### THE EXERCISE
Starting at the line that has "Select the Philippe Leefsma Twitter tab" and ending after the line that has "[x=734, y=442]", write out that data again with "column header" changed to "column title" and nothing else altered.

### DATA TO USE
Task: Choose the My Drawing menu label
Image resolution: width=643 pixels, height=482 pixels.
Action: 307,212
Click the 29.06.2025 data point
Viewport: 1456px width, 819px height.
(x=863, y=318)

* * *

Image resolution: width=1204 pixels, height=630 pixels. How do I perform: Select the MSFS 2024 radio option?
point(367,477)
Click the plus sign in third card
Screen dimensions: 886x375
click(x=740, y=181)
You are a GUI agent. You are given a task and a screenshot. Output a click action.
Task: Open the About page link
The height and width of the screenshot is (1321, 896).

...

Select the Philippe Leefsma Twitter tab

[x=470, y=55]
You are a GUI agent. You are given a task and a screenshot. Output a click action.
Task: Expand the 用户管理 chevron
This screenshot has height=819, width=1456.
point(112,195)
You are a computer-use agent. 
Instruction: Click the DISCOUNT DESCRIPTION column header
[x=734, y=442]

### FINAL RESULT
Select the Philippe Leefsma Twitter tab

[x=470, y=55]
You are a GUI agent. You are given a task and a screenshot. Output a click action.
Task: Expand the 用户管理 chevron
This screenshot has height=819, width=1456.
point(112,195)
You are a computer-use agent. 
Instruction: Click the DISCOUNT DESCRIPTION column title
[x=734, y=442]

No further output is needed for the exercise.